= Hugo Kükelhaus =

German philosopher and artist

Hugo Kükelhaus (March 24, 1900 – October 5, 1984) was a German carpenter, writer, pedagogue, philosopher and artist. Kükelhaus is best known for his infant toys "allbedeut" and the "Erfahrungsfeld zur Entfaltung der Sinne." Throughout his life, he presented his views for a human-scaled living environment in talks and publications. He is also regarded as a harbinger for infant toy designs that fulfil the requirements of pedagogy and developmental psychology. He gained international recognition for his design of 30 "Experience stations" at the German Pavilion of the Expo 1967 in Montreal. His ideas are relevant for contemporary theories of intelligence, educational technology and the design of learning environments.

== Childhood and youth ==
Kükelhaus grew up as the oldest of five children in a household that was closely connected to the crafts, his father being chairman of the association of carpenters of the town of Essen and involved in reorganising the associations of vocational professions of the German crafts. In 1919, Kükelhaus finished his Abitur in Essen, began an apprenticeship as a carpenter in Essen and, as a travelling journeyman (Geselle), travelled through Germany, Scandinavia and the Baltics. In 1925, he received his master carpenter's certificate from the chamber of crafts of Arnsberg. In the following years, he read Sociology, Philosophy, Mathematics/Logic and Physiology at the universities of Heidelberg, Münster and Königsberg.

== Writing ==
The close relationship between research and practice was a central theme in every one of Kükelhaus's life achievements. In 1932, he published his first book Das Gesetz des Ebenmasses (The Law of Structure), where he developed on the golden section to canonical figures, by which furniture could be constructed to a human scale. His main work, Urzahl und Gebärde (Primordial Number and Gesture), was published in 1932. This work on numbers as the psychological and physiological foundation of being received great recognition.

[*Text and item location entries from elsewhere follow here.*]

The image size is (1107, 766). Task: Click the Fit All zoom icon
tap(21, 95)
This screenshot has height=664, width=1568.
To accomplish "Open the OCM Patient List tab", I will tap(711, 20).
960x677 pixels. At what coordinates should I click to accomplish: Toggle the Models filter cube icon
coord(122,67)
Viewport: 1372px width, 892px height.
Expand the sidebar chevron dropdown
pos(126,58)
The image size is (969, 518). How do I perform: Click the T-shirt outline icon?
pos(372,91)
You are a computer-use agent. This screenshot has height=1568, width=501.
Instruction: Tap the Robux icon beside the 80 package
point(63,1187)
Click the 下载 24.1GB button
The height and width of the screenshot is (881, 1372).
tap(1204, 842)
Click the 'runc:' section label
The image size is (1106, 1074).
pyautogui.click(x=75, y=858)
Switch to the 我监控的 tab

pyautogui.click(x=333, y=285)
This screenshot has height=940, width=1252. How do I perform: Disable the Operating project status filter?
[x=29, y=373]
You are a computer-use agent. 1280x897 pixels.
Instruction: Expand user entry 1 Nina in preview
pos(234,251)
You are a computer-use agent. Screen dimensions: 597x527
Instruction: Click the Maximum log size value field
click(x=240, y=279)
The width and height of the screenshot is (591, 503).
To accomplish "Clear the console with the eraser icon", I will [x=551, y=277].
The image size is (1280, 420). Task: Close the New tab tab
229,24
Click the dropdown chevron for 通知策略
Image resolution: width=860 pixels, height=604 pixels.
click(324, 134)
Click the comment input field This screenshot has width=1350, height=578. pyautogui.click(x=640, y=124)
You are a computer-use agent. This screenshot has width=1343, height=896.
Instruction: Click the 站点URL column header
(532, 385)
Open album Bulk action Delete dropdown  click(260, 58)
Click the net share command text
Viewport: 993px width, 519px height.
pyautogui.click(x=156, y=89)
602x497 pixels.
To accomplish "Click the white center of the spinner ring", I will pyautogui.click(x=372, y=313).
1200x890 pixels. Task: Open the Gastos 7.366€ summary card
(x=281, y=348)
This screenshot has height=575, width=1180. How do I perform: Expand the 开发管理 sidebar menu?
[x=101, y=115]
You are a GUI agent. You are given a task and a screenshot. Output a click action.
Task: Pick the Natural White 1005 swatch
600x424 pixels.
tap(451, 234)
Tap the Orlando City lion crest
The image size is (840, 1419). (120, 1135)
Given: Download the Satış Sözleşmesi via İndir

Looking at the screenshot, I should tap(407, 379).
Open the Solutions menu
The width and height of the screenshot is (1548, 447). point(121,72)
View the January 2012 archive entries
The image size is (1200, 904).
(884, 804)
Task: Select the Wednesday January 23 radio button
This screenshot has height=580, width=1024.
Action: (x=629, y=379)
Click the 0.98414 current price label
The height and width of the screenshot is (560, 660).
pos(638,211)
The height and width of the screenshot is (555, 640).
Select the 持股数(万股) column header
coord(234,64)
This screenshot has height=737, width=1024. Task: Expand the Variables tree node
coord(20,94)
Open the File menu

Numerous other publications followed as Kükelhaus was still closely related to the crafts: In 1931, following the death of his father, he became the editor of the trade journal Das Tischlergewerk (The Carpenting Trade), where he stayed until 1956. From 1934, he was also a member of staff at the Alfred Metzner publishing house in Berlin, which published the Schriften zur deutschen Handwerkskunst (Writings to the German Arts and Crafts) series (1935 ff) as well as Deutsche Warenkunde (German Journal of product trade), a news service on excellently designed products of trade and industry. He organised exhibitions and gave lectures as well as workshops. At the same time he was a prolific freelance writer and designer.

== Kükelhaus as designer ==
Through his involvement with Fröbelschen Spielgaben, a toy manufacturer, and in a dialogue with Fröbel researcher Erika Hoffmann, he designed the "Allbedeut" toys, dexterity toys for infants, from 1939. Their importance was later underscored by Jean Piaget’s developmental psychology, earning him the Federal Gute Form (Good Form) award in 1971.
In 1950, he became an educator at the School of Arts and Crafts in Münster (Werkschule Münster, today the Fachhochschule für Design), and from 1954 on he devoted his efforts to freelancing. As a furniture designer, illustrator, glass artist and sculptor, he was involved designing the interior and exterior of buildings both worldly and sacred. He settled in the mediaeval town of Soest, North Rhine-Westphalia.

== Kükelhaus as a critic of inhuman architecture ==
From 1960 onwards, Kükelhaus intensified his research and experimental studies into the sensory modalities. He took great care in observation and concluded that modern humankind had, in its technical advancement, robbed itself of the fundamental experiences necessary for the development of the body and the senses. He critiqued the increasingly inhumane tendencies of modern architecture of the Seventies, and developed basic principles of "organological" building. He worked on principles of development for spaces for all aspects of life according to the "Functioning principles of the human body." This commitment resulted in the accredited publication Unmenschliche Architektur (1973) (Inhumane architecture), and in consultancy work and artistic involvement regarding appropriate "organic" architecture in schools, kindergartens and factories.

== Experience field for the development of the senses ==
Kükelhaus gained international recognition through his Experience field for the development of the senses, presented at the 1967 World Expo in Montreal in form of 30 different experience exhibits. At the centre of these exhibits stands experiencing the world with the senses and an awareness for the body, as opposed to a purely intellectual engagement with the world. In the foreground is the corporeal and physical engagement with roundabouts, swings or the texture of the ground beneath the visitors feet.
These experiential exhibits are manifestations of his phenomenology of consciousness regarding the learning process as a psycho-physiological experience: Learning through the body.

== Quotes ==
"What exhausts us is not making use of the possibilities of our organs and senses, their subjugation and suppression. What constitutes them is development. Development through the engagement with a world that wholly challenges me."

"The development of man is optimally supported by that environment which provides multifarious well-proportioned stimulations. Notwithstanding the question if this world of stimuli consists of physical or social circumstances and factors – its multifariousness is life’s condition."

"We have for centuries sought to replace experience with knowledge. What a spare world we now live in!"